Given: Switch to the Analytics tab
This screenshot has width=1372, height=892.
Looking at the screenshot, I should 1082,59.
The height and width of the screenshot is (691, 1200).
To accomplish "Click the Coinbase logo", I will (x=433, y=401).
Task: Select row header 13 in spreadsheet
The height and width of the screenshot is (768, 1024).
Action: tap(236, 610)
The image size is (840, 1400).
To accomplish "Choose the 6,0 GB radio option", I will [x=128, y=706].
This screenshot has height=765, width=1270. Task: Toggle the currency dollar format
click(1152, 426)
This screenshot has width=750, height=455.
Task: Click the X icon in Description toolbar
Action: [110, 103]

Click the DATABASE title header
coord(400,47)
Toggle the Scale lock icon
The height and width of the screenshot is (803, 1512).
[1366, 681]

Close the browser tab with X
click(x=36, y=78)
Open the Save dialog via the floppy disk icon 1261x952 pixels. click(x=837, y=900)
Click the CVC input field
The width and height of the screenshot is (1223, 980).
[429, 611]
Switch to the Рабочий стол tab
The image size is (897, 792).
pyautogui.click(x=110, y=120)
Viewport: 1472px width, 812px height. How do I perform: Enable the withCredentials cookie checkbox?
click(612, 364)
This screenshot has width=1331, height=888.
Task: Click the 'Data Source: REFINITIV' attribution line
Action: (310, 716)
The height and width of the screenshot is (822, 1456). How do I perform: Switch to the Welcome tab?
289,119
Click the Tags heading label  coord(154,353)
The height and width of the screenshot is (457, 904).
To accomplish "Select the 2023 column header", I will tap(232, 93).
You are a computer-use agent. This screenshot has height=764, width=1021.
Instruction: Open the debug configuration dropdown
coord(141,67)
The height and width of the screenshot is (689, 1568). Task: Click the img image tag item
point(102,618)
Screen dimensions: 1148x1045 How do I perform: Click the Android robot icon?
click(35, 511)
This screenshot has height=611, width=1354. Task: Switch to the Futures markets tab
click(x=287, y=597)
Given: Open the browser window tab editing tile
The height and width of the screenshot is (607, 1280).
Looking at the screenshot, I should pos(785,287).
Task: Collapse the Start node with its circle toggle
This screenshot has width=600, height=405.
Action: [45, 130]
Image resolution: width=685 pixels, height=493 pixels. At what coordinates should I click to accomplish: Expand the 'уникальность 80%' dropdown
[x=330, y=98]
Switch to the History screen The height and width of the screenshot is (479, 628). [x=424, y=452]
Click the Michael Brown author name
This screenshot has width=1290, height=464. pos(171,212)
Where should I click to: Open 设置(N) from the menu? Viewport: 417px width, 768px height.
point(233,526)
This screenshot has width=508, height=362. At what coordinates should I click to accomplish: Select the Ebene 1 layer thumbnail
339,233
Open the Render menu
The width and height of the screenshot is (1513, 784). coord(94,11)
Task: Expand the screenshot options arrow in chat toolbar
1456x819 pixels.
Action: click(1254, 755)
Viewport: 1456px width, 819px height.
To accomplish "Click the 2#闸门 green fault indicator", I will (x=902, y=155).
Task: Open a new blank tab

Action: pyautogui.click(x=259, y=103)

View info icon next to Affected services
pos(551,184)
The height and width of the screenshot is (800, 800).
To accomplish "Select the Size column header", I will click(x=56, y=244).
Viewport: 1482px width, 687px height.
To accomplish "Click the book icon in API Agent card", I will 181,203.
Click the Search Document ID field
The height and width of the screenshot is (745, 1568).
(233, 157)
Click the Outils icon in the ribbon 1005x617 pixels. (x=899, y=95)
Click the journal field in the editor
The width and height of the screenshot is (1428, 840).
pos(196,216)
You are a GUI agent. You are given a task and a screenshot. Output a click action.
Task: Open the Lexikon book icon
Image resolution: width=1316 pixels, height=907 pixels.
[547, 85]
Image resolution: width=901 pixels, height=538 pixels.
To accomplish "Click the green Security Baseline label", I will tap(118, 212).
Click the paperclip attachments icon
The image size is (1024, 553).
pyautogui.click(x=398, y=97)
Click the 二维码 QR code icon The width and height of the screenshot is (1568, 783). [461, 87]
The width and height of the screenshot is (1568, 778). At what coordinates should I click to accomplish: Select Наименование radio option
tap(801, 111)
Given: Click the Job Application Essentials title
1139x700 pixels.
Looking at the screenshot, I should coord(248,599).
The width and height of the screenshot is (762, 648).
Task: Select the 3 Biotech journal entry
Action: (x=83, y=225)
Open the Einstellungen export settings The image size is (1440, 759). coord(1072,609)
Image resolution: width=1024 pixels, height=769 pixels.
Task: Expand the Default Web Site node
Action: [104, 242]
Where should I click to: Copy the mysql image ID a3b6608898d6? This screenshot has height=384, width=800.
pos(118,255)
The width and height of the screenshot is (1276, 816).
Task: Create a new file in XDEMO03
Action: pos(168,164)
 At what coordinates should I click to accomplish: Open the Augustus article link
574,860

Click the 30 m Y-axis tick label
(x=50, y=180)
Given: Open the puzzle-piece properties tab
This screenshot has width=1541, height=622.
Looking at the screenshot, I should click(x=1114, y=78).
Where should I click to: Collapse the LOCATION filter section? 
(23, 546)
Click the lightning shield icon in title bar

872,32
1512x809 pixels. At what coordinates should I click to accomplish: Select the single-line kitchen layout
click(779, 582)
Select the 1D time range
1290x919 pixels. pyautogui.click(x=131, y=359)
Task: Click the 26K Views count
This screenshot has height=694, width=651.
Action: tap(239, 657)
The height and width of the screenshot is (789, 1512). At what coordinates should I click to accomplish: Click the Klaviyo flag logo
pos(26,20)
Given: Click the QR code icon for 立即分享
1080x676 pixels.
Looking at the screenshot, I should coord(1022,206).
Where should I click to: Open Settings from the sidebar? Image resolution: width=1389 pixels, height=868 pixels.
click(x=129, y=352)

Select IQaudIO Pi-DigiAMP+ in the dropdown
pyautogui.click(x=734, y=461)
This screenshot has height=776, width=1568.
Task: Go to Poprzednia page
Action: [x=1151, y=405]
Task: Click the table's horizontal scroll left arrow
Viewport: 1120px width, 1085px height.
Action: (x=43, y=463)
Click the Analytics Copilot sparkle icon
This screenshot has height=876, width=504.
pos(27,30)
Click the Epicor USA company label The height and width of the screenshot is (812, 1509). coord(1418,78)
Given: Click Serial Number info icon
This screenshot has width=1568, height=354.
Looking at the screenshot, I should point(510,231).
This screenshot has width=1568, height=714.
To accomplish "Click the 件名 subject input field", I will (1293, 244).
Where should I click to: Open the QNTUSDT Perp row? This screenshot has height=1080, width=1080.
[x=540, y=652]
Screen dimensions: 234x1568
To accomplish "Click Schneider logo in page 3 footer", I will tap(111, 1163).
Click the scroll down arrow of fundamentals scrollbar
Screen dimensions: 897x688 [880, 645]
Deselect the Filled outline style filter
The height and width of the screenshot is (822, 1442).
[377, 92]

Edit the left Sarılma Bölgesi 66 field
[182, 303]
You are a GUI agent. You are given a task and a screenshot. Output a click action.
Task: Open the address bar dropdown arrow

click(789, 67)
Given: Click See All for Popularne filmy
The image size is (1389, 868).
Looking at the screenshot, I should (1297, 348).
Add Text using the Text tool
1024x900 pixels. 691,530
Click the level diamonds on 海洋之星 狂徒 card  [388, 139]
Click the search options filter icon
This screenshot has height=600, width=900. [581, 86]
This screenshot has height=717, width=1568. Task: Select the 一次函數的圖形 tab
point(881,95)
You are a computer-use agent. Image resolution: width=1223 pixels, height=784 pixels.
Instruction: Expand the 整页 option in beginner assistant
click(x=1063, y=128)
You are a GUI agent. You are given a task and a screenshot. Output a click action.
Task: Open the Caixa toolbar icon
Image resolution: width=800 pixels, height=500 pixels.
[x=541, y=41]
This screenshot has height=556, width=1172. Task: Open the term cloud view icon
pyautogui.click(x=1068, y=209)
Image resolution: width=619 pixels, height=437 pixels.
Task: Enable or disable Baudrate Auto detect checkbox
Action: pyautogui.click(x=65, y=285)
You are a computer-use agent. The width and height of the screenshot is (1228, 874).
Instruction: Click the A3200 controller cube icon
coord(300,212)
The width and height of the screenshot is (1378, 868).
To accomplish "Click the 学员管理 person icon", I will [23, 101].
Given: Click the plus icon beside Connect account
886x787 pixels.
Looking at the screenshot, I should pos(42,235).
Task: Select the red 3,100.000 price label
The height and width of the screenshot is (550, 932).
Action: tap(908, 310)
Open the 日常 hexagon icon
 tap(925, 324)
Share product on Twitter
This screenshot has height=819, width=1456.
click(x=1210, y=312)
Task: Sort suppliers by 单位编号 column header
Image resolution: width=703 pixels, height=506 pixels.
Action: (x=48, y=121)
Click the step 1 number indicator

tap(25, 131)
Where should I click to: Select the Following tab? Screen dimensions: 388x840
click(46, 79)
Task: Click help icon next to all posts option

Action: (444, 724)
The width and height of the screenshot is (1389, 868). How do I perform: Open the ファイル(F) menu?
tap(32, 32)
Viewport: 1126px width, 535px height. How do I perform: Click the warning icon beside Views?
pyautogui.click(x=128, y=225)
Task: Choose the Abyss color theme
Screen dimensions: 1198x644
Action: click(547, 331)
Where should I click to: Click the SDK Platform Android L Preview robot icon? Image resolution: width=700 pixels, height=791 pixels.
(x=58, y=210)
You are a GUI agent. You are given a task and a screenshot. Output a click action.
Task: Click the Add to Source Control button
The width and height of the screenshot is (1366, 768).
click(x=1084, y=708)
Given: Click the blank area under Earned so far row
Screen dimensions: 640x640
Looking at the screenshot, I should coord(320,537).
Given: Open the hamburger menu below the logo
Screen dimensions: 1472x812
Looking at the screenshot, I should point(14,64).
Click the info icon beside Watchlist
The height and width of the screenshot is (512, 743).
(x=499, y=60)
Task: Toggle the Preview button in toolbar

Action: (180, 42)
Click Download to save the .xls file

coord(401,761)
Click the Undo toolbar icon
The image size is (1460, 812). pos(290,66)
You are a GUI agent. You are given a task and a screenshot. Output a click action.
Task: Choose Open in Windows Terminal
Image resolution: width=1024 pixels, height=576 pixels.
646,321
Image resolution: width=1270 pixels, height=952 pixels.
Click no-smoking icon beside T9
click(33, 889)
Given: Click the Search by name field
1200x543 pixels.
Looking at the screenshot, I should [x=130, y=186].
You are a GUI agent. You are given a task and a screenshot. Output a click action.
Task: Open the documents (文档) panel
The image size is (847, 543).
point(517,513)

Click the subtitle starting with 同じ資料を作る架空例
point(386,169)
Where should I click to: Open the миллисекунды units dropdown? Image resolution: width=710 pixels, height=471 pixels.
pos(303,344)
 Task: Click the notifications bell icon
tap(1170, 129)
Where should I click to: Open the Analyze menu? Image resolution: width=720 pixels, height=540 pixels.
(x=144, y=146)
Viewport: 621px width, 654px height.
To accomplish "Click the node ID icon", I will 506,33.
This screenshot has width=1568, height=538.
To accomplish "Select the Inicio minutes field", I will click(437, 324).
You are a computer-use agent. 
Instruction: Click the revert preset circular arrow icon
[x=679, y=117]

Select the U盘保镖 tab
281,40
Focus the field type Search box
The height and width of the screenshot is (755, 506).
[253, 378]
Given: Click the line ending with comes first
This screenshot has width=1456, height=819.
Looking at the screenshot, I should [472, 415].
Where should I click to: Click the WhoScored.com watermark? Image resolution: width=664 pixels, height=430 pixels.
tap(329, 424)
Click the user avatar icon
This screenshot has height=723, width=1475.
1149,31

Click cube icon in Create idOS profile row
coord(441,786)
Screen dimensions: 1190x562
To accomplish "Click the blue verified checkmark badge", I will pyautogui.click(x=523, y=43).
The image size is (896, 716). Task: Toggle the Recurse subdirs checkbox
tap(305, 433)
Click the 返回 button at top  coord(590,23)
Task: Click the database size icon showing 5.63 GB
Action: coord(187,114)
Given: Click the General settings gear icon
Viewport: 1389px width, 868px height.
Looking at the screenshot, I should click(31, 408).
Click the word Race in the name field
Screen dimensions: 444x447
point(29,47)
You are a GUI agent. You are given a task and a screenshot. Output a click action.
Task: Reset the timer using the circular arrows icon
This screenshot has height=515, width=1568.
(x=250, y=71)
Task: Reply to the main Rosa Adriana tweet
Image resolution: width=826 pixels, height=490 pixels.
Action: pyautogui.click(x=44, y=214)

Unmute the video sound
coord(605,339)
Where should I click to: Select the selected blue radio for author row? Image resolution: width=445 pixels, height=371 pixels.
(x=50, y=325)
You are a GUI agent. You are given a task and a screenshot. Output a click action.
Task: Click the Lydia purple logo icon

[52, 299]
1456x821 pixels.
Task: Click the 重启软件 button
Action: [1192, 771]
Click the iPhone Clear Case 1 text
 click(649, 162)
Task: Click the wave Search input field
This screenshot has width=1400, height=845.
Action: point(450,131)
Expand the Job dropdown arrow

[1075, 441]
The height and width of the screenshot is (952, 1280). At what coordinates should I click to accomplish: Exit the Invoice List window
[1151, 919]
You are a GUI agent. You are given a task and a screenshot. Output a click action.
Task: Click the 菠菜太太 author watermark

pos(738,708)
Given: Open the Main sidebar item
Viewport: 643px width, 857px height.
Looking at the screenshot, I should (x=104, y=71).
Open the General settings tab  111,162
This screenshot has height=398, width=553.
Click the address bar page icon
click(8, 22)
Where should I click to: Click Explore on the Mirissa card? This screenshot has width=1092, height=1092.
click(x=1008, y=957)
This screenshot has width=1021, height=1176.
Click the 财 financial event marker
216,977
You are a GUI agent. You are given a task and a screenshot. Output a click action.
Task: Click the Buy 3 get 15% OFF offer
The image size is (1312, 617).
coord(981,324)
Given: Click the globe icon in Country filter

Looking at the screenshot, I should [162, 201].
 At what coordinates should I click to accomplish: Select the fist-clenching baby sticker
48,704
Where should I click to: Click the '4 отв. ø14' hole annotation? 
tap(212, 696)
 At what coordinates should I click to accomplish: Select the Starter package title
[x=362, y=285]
+++
» **Problem**: Pull out every line of the rows above that contains the string "label", and copy each one in full.

» **Complete output**:
Click the Tags heading label  coord(154,353)
To accomplish "Click the green Security Baseline label", I will tap(118, 212).
Click the 30 m Y-axis tick label
Click the Epicor USA company label The height and width of the screenshot is (812, 1509). coord(1418,78)
Task: Select the red 3,100.000 price label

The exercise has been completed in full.